Baisse des taux immobiliers : l'effet ciseaux

En raison de la baisse des taux, l’assurance emprunteur est souvent plus élevée que le coût du crédit.

Les taux des crédits immobiliers continuent leur descente et ont peu ou prou retrouvé leurs plus bas niveaux historiques. Mais à quel prix et jusqu’à quand ?

L’assurance emprunteur dépasse le coût du crédit dès 40 ans

Le comparateur d’assurances en ligne Magnolia souligne dans une note le pendant de la baisse des taux : la part de l’assurance emprunteur dans le coût global du crédit explose. Dans un nombre croissant de cas, elle dépasse même le coût d’emprunt.

Tous les profils sont concernés, alors qu’il y a seulement trois ans « seuls les emprunteurs seniors ou à risque voyaient le coût de leur assurance dépasser celui des intérêts de leur crédit immobilier, écrit la société. Pour les autres profils, l’équilibre était maintenu puisque l’assurance pesait en moyenne 30 à 50 % du coût global du crédit immobilier ».

A présent, les emprunteurs couverts par leur banque se retrouvent systématiquement dans cette situation dès 40 ans. La situation est pire pour les profils seniors : alors que l’assurance emprunteur dépassait déjà le coût de leur emprunt, sa part bondit à 170 % pour une assurance groupe et 130 % pour une assurance externe. « Le seul moyen de rectifier le tir est de faire jouer la concurrence en choisissant une assurance externe à celle de sa banque », conseille Magnolia.

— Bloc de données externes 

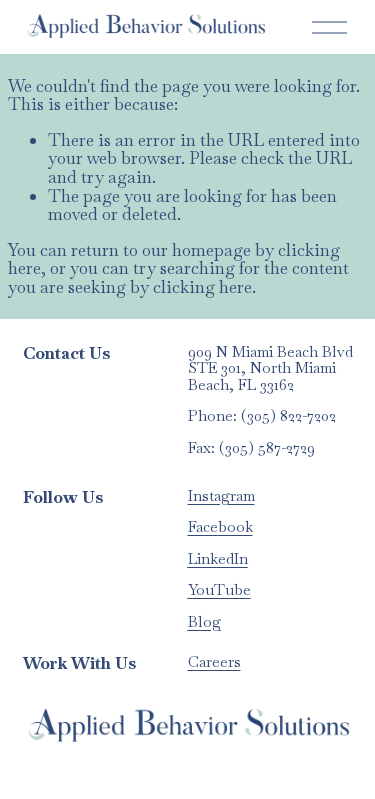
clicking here (202, 287)
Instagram (221, 496)
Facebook (220, 527)
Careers (214, 662)
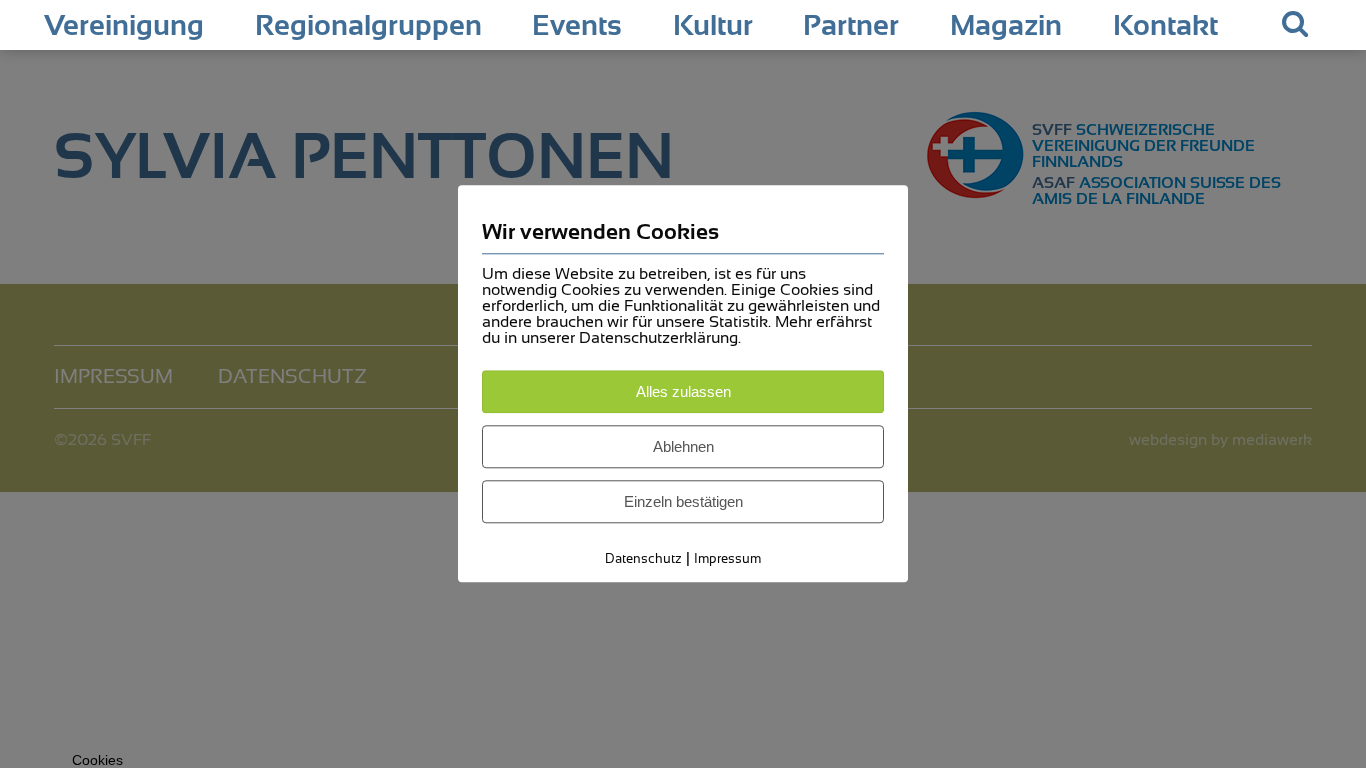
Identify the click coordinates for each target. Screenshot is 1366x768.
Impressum (727, 558)
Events (577, 26)
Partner (851, 26)
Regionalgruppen (368, 26)
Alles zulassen (683, 391)
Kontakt (1165, 26)
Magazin (1006, 26)
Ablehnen (683, 446)
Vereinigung (124, 26)
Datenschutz (643, 558)
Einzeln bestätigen (683, 501)
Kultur (713, 26)
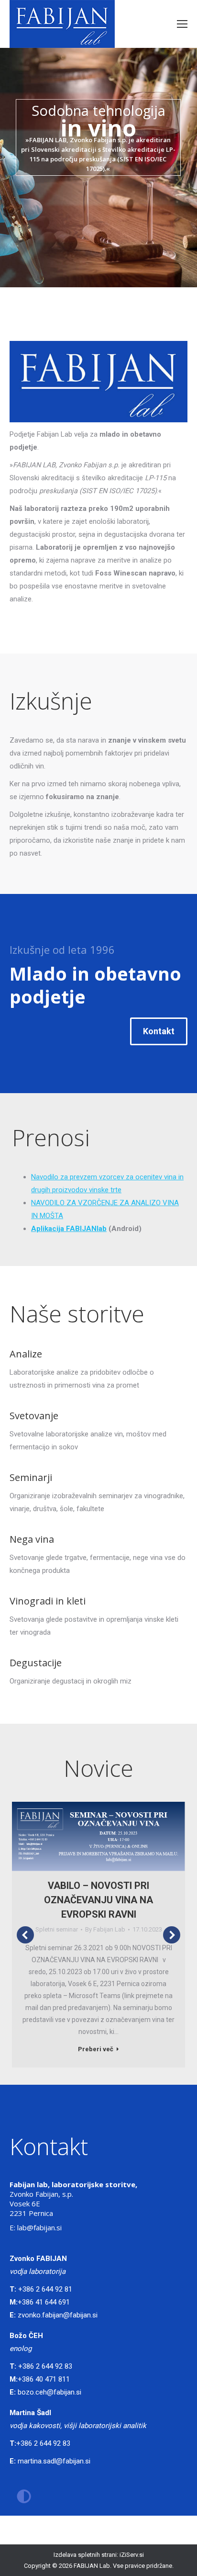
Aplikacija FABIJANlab (69, 1228)
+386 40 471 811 (44, 2379)
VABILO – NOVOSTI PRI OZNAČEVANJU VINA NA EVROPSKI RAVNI (98, 1900)
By (105, 1929)
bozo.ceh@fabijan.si (49, 2392)
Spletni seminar (56, 1929)
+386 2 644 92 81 (45, 2289)
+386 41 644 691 (44, 2302)
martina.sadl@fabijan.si (54, 2461)
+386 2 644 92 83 (45, 2366)
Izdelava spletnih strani (85, 2554)
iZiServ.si (132, 2554)
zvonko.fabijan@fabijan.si (58, 2315)
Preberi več (95, 2049)
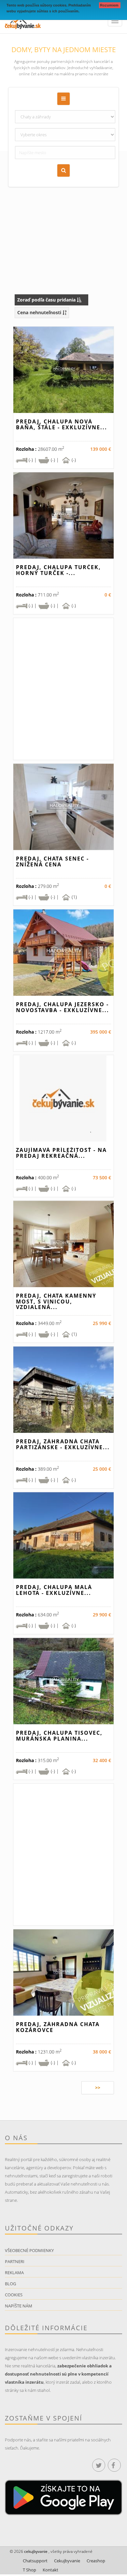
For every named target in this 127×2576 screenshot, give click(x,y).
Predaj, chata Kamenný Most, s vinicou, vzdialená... (56, 1301)
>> (97, 2087)
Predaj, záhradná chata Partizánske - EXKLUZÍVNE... (63, 1444)
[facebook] (114, 2465)
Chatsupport (35, 2561)
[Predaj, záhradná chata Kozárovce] (63, 1972)
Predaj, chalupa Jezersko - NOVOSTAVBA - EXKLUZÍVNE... (62, 1007)
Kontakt (50, 2570)
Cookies (13, 2295)
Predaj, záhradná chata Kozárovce (58, 2027)
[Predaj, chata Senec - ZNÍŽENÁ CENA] (63, 807)
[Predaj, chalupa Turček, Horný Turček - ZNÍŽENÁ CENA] (63, 515)
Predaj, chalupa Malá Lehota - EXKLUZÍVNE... (54, 1590)
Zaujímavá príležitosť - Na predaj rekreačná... (61, 1152)
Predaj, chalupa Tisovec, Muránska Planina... (59, 1735)
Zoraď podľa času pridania (47, 300)
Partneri (14, 2261)
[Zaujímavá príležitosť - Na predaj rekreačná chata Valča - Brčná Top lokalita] (63, 1098)
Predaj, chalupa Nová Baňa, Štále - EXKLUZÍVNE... (61, 424)
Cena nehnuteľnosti (40, 312)
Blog (10, 2284)
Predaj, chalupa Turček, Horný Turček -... (58, 570)
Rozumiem (109, 5)
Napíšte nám (18, 2306)
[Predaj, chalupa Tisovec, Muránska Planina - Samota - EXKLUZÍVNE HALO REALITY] (63, 1681)
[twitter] (98, 2465)
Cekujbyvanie (67, 2561)
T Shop (29, 2570)
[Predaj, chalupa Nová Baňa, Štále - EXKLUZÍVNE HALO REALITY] (63, 370)
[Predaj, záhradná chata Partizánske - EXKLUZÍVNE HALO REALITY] (63, 1390)
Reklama (14, 2272)
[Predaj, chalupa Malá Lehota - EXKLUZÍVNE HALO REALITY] (63, 1535)
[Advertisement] (63, 214)
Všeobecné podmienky (29, 2250)
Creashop (96, 2561)
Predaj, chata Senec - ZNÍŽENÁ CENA (52, 861)
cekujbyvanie (35, 2551)
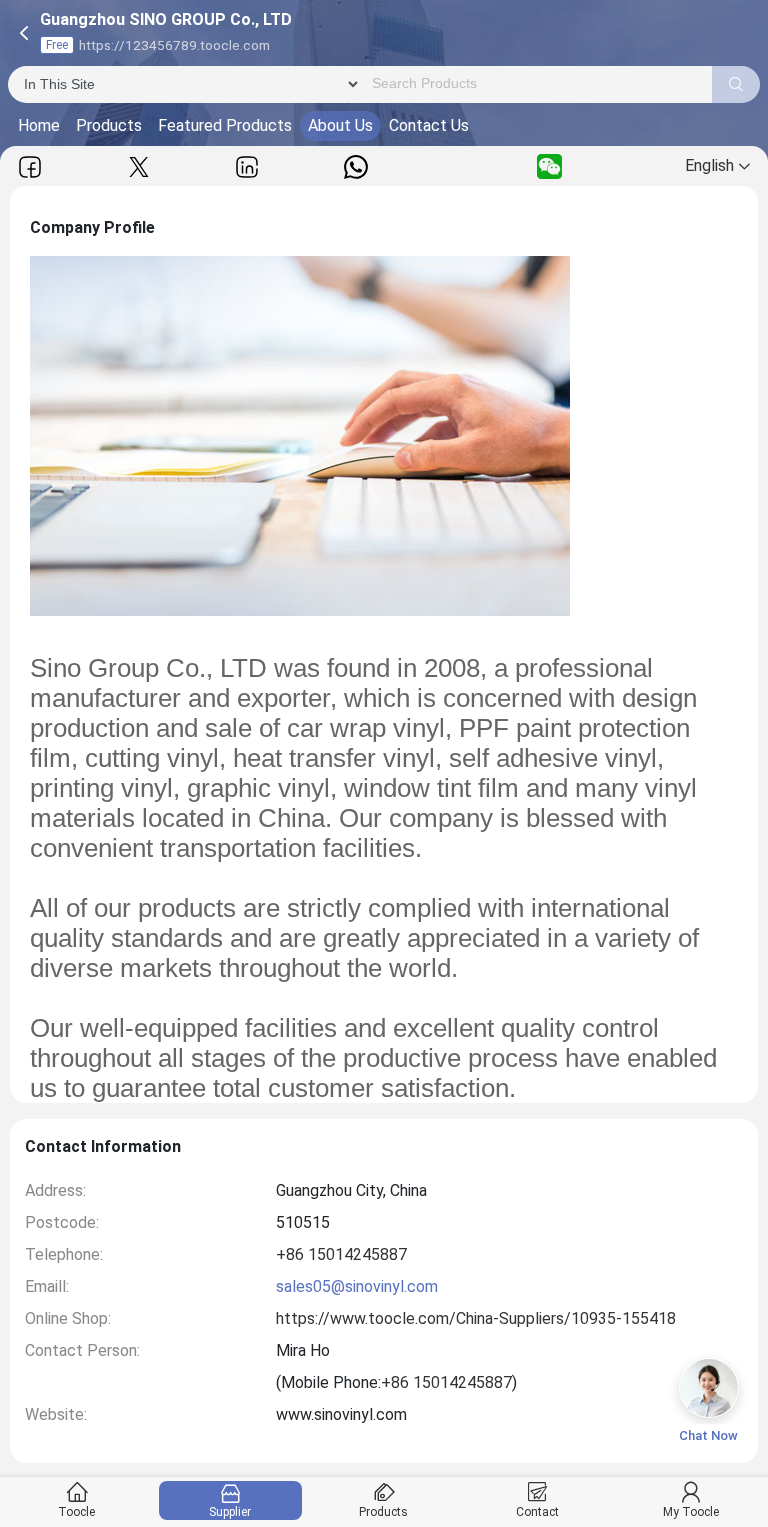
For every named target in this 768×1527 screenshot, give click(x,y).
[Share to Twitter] (139, 166)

De premiers indicateurs de remontée des taux

Cette situation devrait-elle durer ? Pas forcément, à en croire Vousfinancer.com. Le courtier en ligne a analysé les premiers barèmes de banques pour le mois de mars. Une remontée des taux de 0,10 % en moyenne s’observe déjà pour certains profils. Elle s’inscrit dans le sillage de la remontée des taux d’emprunts d’Etat à 10 ans de février.

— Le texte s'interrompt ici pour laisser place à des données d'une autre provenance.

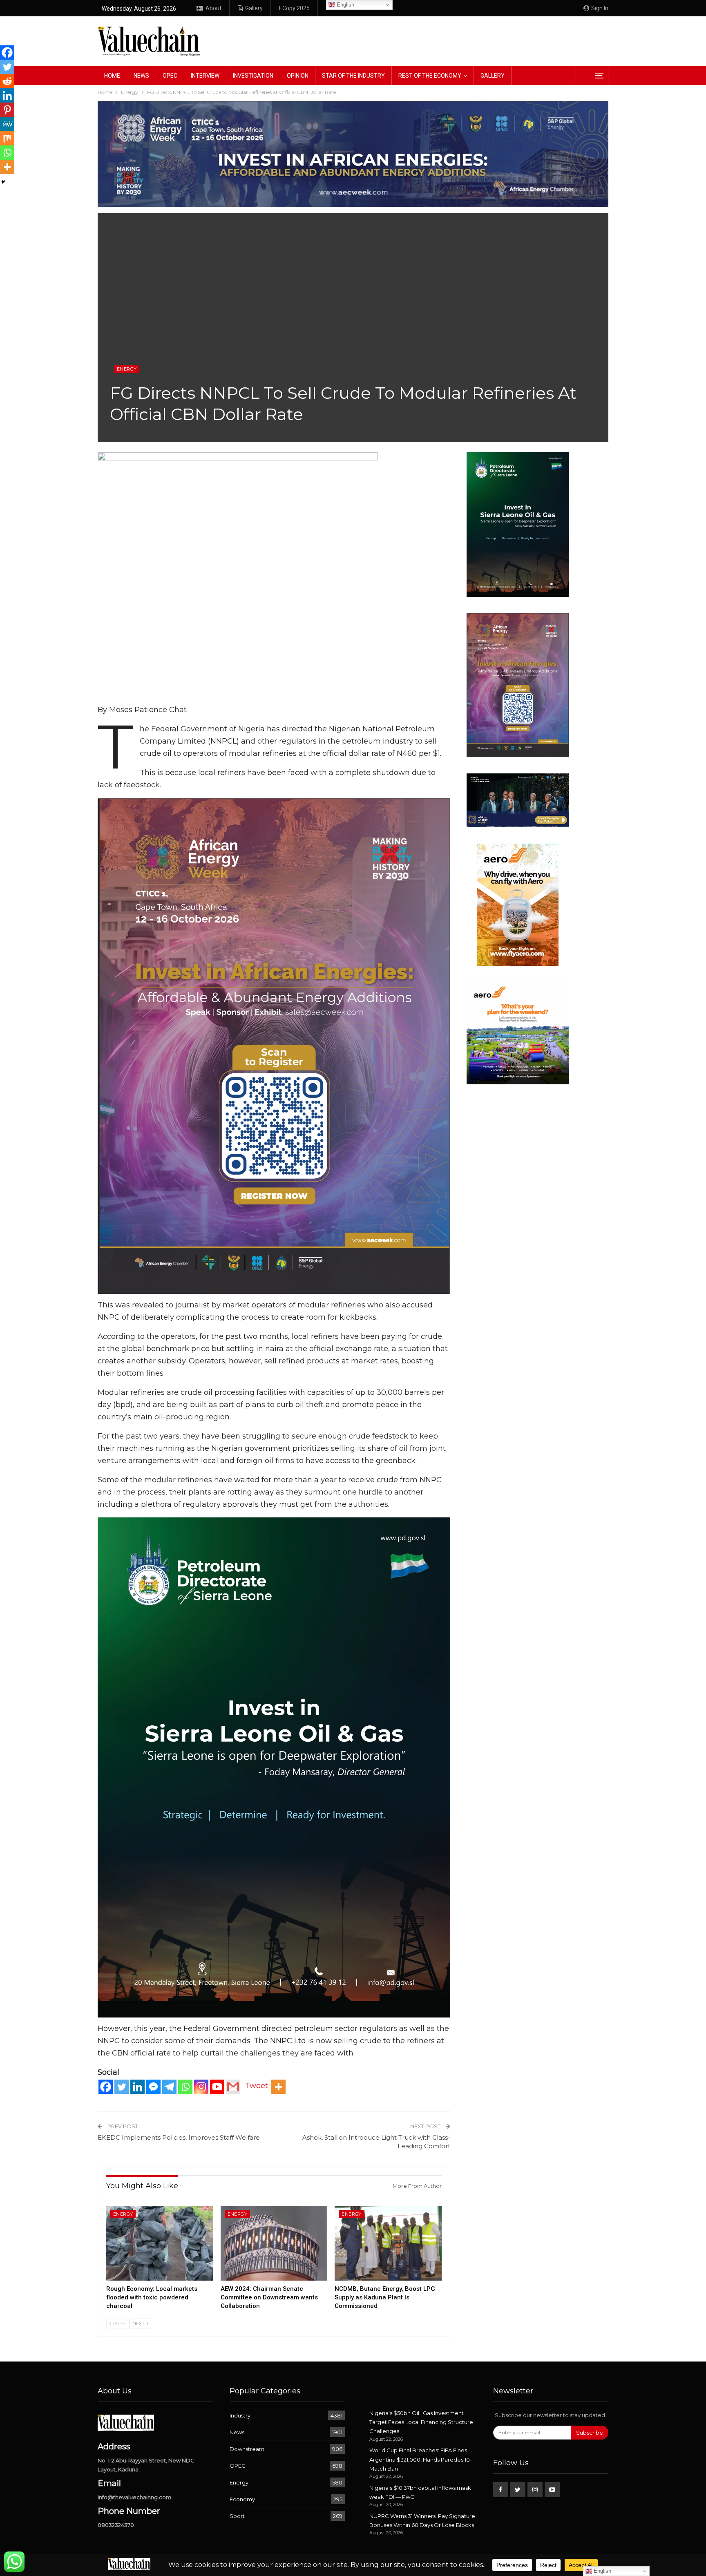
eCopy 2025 (294, 8)
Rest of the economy (429, 75)
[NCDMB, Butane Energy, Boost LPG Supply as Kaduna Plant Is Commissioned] (388, 2243)
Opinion (297, 75)
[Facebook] (105, 2087)
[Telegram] (169, 2087)
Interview (205, 75)
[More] (278, 2087)
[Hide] (3, 182)
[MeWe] (7, 124)
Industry (240, 2415)
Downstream (247, 2449)
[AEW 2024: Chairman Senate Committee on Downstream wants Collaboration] (274, 2243)
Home (112, 75)
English (344, 5)
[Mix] (7, 138)
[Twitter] (121, 2087)
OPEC (170, 75)
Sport (237, 2516)
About (213, 8)
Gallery (254, 8)
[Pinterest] (7, 110)
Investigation (253, 75)
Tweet (256, 2085)
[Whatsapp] (185, 2087)
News (141, 75)
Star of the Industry (353, 75)
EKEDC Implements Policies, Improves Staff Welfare (179, 2137)
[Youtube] (217, 2087)
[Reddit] (7, 81)
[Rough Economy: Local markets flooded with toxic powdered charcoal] (159, 2243)
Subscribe (589, 2432)
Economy (242, 2499)
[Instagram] (201, 2087)
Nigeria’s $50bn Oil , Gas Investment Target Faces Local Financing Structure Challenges (421, 2422)
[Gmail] (233, 2087)
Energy (126, 369)
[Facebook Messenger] (153, 2087)
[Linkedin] (137, 2087)
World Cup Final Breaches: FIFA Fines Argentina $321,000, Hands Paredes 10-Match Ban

Pour autant, selon le courtier, rien ne porte à croire que cette hausse va se généraliser. Les banques font face à des excès de liquidités et des objectifs de production de crédits élevés, qui pourraient les convaincre de ne pas répercuter totalement la hausse des taux des emprunts d’Etat. Placer cet excès de cash auprès de la Banque centrale européenne représentant un coût, elles préfèrent prêter aux particuliers.  « D’autant que malgré le contexte économique, à ce jour, le taux de défaut sur les crédits immobiliers reste faible », assure Sandrine Allonier, directrice des études de Vousfinancer.

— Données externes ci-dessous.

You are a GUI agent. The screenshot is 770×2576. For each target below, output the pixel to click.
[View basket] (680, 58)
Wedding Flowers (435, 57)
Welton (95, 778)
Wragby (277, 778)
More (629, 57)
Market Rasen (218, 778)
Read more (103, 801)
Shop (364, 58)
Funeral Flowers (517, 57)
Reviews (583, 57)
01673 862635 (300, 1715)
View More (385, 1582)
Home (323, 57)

Une détente sur les conditions d’octroi de crédit se fait même déjà sentir. Les banques profitent de l’allègement des recommandations du Haut conseil de stabilité financière (HCSF) pour aller jusqu’à 35 % d’endettement. Certaines accepteraient même à nouveau les dossiers sans apport, « mais uniquement des emprunteurs qui ont des revenus élevés, une épargne après projet ou de certains jeunes à fort potentiel », précise Sandrine Alonier. Elle ajoute que l’augmentation de la marge de flexibilité par rapport aux recommandations du HCSF (passé de 15 % à 20 % des dossiers) a eu un réel impact pour les acheteurs de résidence principale et les primo-accédants, comme demandé par le Haut conseil.